La medida se inscribe en una política de largo plazo centrada en expandir la producción y ganar participación de mercado. Analistas señalan que Abu Dabi viene impulsando una estrategia cercana al máximo nivel de extracción y apunta a alcanzar alrededor de 5 millones de barriles diarios hacia 2027, lo que resulta difícil de compatibilizar con los límites de cuotas del cartel.

El anuncio se produce además en medio de la crisis derivada del conflicto bélico entre EE.UU. e Irán y las disrupciones en el estrecho de Ormuz, que afectan el transporte global de crudo más que la producción en sí. En ese escenario, Emiratos busca posicionarse como proveedor flexible, con capacidad de responder rápidamente a déficits de oferta.

Desde el punto de vista histórico, el país —integrado por siete emiratos bajo liderazgo de Abu Dabi desde 1971— fue uno de los actores tradicionales del sistema petrolero internacional y miembro de la OPEP desde fines de los años sesenta. La organización, fundada en 1960 por países como Irán, Irak y Venezuela, surgió para coordinar políticas de producción frente al dominio de las grandes compañías occidentales.

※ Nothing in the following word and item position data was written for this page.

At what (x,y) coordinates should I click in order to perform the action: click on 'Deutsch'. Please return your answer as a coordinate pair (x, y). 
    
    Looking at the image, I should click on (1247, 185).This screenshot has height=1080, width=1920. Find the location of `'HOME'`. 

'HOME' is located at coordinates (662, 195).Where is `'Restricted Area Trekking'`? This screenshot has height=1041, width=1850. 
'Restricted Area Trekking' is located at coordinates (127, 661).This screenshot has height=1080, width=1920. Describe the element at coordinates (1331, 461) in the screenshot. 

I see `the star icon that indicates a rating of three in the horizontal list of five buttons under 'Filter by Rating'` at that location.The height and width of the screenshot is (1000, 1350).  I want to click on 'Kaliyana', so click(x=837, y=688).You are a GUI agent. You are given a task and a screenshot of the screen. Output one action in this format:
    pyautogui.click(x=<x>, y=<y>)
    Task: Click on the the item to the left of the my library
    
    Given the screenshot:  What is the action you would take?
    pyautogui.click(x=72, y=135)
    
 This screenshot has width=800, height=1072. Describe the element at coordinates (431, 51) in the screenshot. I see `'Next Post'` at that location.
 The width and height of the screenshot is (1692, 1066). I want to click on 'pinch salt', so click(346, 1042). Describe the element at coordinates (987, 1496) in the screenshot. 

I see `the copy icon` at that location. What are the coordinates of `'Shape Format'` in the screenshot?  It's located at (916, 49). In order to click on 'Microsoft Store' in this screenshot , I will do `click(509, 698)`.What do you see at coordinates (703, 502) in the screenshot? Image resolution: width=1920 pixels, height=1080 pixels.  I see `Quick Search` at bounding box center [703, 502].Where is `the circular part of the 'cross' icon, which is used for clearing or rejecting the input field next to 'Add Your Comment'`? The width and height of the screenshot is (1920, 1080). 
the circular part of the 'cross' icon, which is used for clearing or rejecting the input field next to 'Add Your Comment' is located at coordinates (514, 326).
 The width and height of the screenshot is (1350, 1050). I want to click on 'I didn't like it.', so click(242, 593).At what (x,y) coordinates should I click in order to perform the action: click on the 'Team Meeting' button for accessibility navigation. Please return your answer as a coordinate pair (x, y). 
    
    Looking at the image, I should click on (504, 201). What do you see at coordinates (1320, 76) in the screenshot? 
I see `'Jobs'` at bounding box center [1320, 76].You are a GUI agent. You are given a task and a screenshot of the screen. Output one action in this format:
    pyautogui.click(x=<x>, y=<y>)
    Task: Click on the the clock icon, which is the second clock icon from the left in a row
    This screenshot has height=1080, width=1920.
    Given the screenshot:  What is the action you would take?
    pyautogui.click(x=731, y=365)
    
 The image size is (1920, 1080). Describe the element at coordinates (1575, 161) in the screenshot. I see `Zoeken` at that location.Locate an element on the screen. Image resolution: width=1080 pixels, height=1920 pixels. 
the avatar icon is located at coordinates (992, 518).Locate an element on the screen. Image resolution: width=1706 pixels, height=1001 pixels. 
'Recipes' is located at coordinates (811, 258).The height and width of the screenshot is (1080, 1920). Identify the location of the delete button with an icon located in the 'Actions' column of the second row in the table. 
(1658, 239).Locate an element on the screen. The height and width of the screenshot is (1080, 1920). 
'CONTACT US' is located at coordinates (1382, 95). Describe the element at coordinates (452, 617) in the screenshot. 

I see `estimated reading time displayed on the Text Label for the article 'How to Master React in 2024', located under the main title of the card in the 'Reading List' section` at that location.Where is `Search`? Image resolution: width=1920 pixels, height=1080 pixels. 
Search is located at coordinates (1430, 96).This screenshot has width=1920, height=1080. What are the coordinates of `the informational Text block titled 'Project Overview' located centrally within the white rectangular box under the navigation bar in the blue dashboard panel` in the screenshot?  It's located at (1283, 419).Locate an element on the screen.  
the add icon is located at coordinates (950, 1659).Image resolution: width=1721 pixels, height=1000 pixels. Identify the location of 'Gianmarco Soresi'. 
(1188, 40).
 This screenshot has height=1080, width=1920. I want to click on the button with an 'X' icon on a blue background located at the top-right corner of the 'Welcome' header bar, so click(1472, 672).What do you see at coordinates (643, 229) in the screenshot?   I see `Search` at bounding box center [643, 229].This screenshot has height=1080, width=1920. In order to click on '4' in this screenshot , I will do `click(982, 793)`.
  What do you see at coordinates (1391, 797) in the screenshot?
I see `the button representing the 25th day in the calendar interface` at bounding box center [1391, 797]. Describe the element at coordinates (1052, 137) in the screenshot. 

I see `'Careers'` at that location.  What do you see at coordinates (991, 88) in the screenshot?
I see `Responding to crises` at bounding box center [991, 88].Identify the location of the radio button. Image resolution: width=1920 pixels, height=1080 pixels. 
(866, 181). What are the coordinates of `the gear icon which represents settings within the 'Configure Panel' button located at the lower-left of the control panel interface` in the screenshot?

En términos estructurales, Emiratos es uno de los actores más relevantes del mercado global: dispone de alrededor de 107.000 millones de barriles de reservas probadas, entre las mayores del mundo, concentradas principalmente en Abu Dabi. Su producción ronda los 3 millones de barriles diarios, con capacidad de expansión sostenida gracias a inversiones de la estatal ADNOC y a tecnologías de recuperación mejorada.

El crudo emiratí es mayoritariamente de tipo “ligero a medio” y relativamente bajo en azufre en comparación con otros productores del Golfo, lo que lo hace atractivo para refinerías asiáticas. De hecho, Asia concentra el grueso de sus exportaciones: países como Japón, India, Corea del Sur y China figuran entre sus principales compradores.

En paralelo, Emiratos ha desarrollado una política exterior energética pragmática. Mantiene una estrecha relación estratégica con Estados Unidos —incluyendo cooperación militar y energética—, al tiempo que sostiene vínculos crecientes con potencias asiáticas como China e India, principales destinos de su crudo. Esta diversificación le permitió reducir su dependencia de Occidente y consolidarse como actor autónomo dentro del mercado global.

La salida de la OPEP no implica un abandono de la cooperación internacional, pero sí un cambio en el enfoque: Abu Dabi prioriza la flexibilidad y la captura de mercado por sobre la disciplina de cuotas. En ese sentido, el movimiento podría debilitar la capacidad del cartel para influir en los precios internacionales y anticipa un escenario de mayor competencia entre productores, especialmente si otros países siguen el mismo camino.